Technology

Android CamScanner PDF app 'sent malware to phones'

CamScanner app Image copyright CamScanner
Image caption CamScanner takes photographs of documents and turns them into PDFs

A hugely popular Android app that takes high quality photographs of documents has been found to contain malware.

CamScanner has been downloaded more than 100 million times by Android users.

However, cyber-security researchers at Kaspersky say they found that a recent version contained malicious code in the part of the app that delivers ads.

The malware could have made it possible to show users intrusive ads or snoop on login credentials.

Kaspersky's researchers noted that CamScanner was a "legitimate" app, but think that the snippet of malicious code found in it was third-party code used to serve ads within apps.

A spokeswoman for Kaspersky told the BBC that researchers did not examine the iPhone version of CamScanner to see if it was also affected.
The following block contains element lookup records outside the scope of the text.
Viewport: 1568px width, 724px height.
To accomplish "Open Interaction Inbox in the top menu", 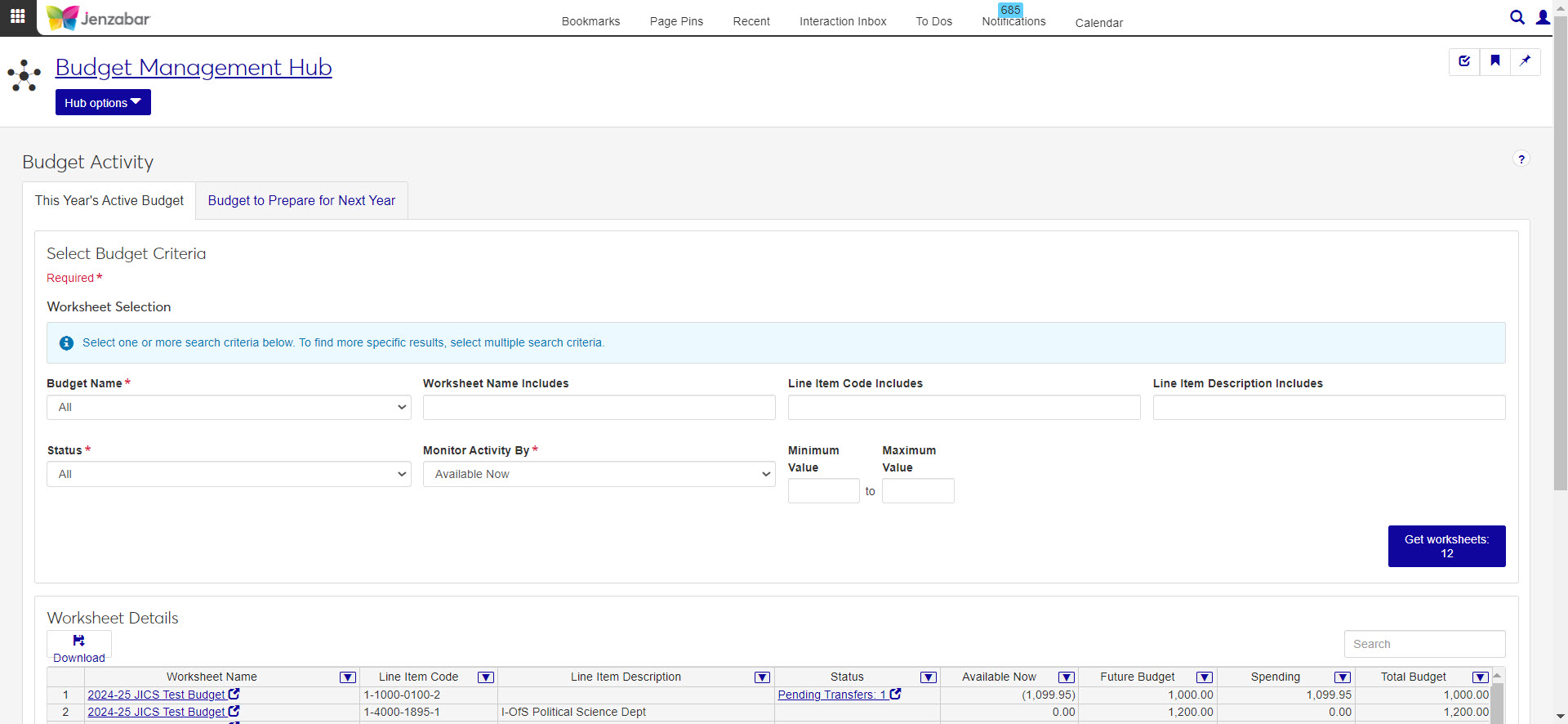I will tap(842, 22).
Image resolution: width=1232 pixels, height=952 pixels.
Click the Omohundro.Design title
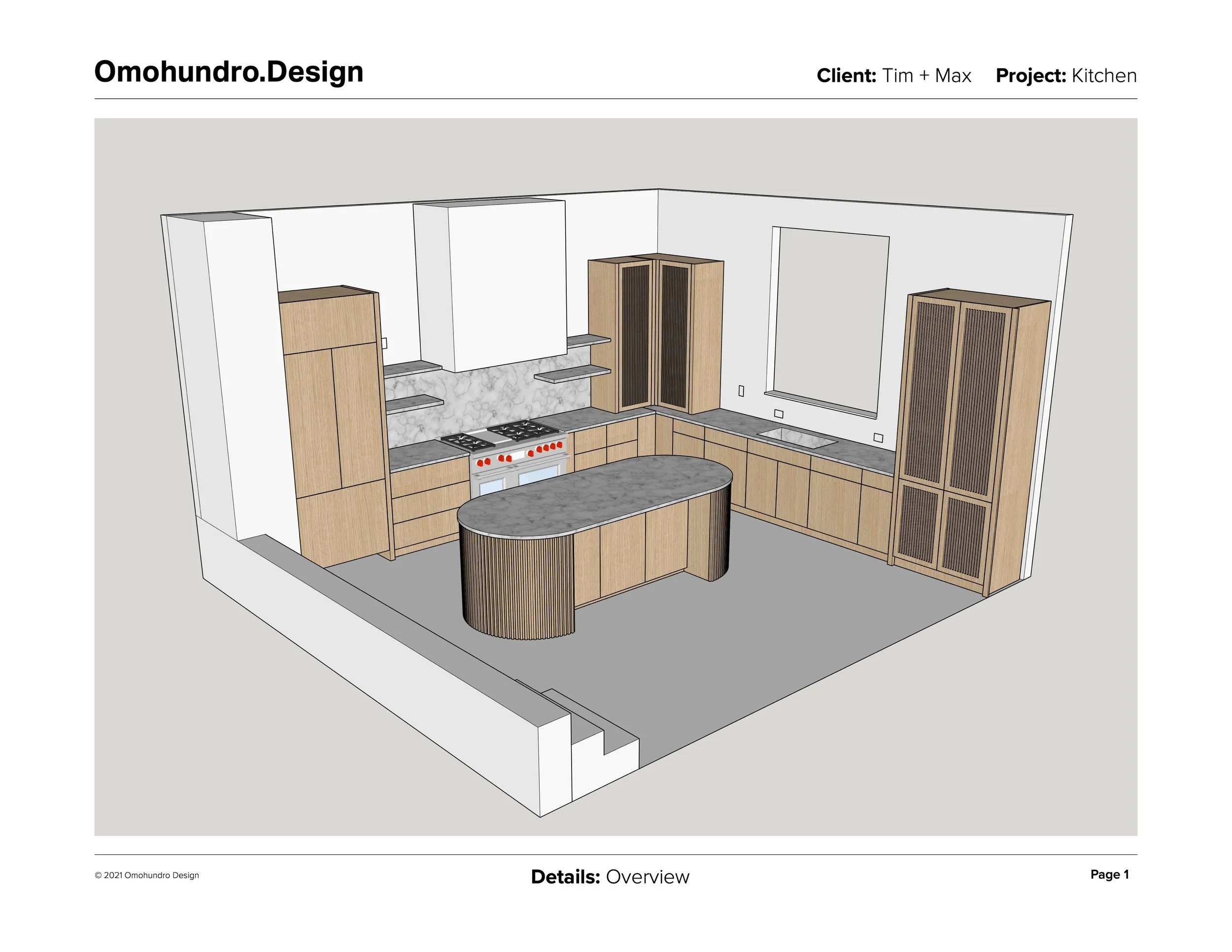click(x=229, y=72)
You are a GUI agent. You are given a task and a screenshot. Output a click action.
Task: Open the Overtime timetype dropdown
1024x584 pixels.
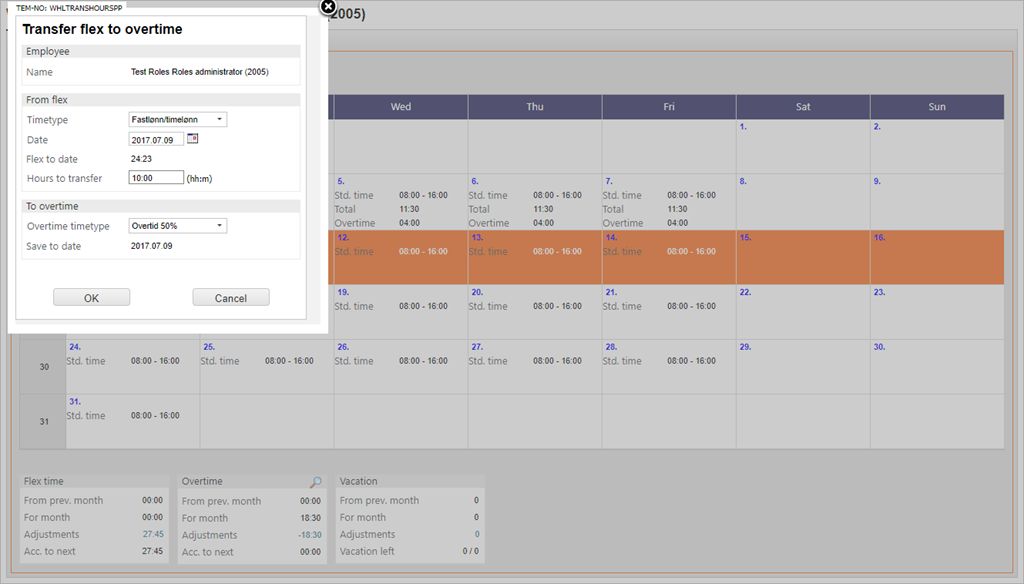click(x=178, y=226)
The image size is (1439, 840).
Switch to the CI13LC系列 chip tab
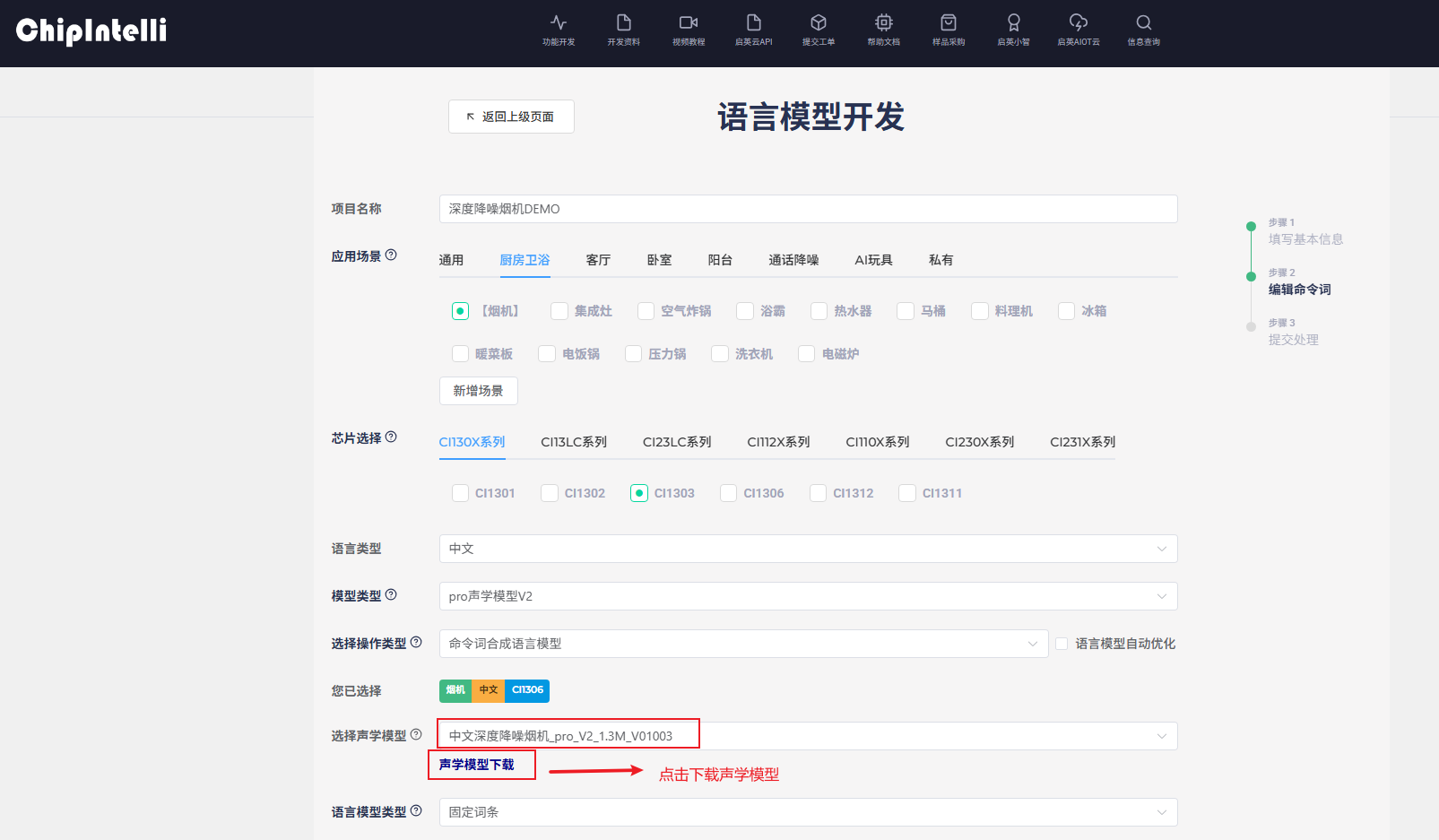click(574, 442)
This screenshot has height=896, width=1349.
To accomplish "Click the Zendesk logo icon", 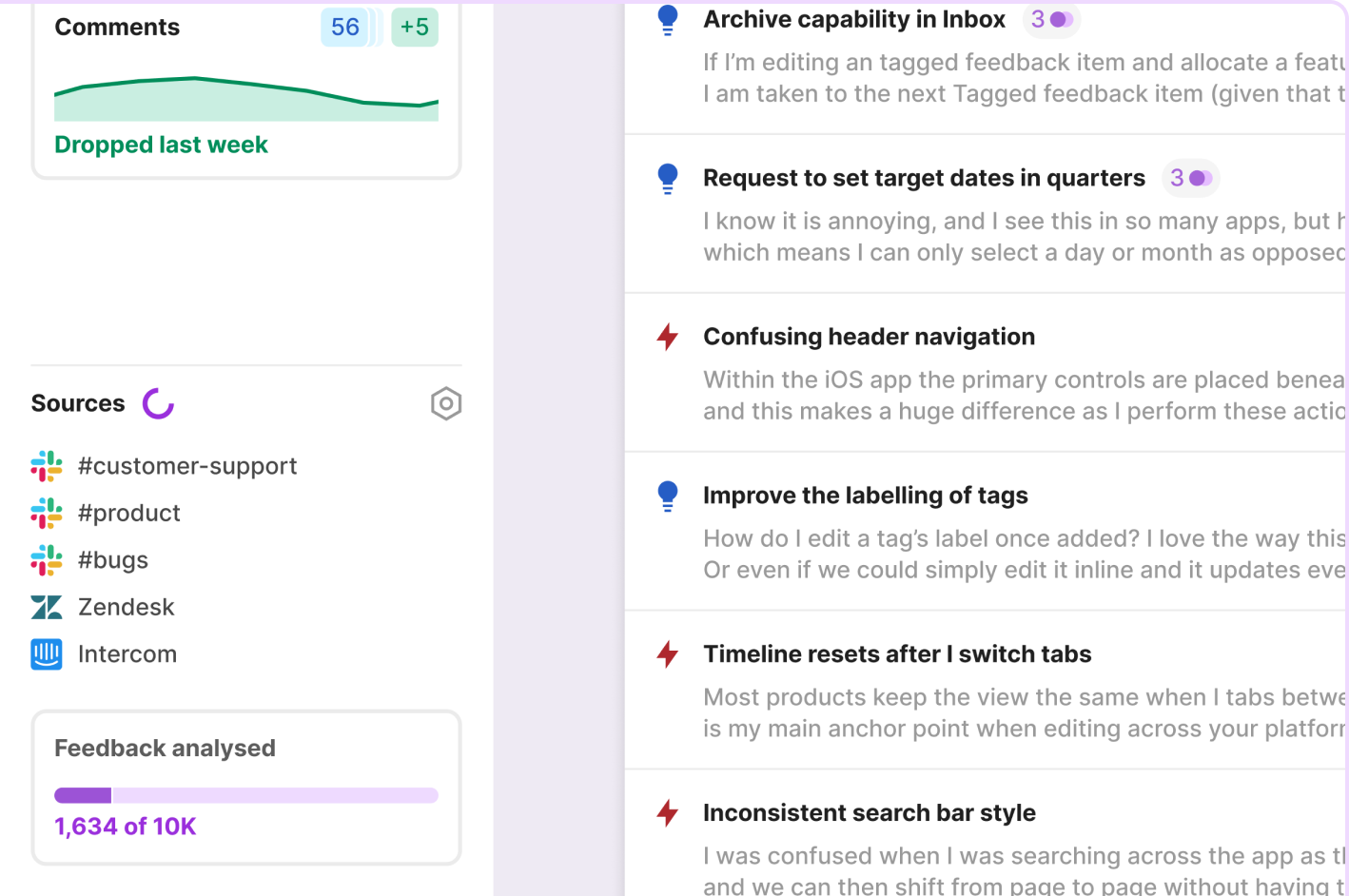I will point(47,607).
The free version of CamScanner for Android is currently not available on Google's Play Store in the UK.

CamScanner said it had released a new version of the app, with the malicious code removed.

I have CamScanner installed, what should I do?

If you have automatic updates enabled for your apps, which many people do, there is a chance you have a version of CamScanner containing malware on your device.

If in doubt, it is best to delete CamScanner and wait for a new version to be launched and tested by cyber-security researchers, said Matthew Hickey at security firm Hacker House.

Users may also use an anti-virus app to check for any malicious software that might have been installed.

"It is said the average consumer has around 40 applications on their phone they will use frequently, so ensure you regularly review any of those applications that you are not using," he told the BBC.

Mr Hickey also advised users who have mobile banking apps to be particularly cautious and use an anti-virus app that can regularly check for malicious code.

This was important because there had been a "sharp increase" recently in discoveries of malware infecting apps on the Google Play app store, he added.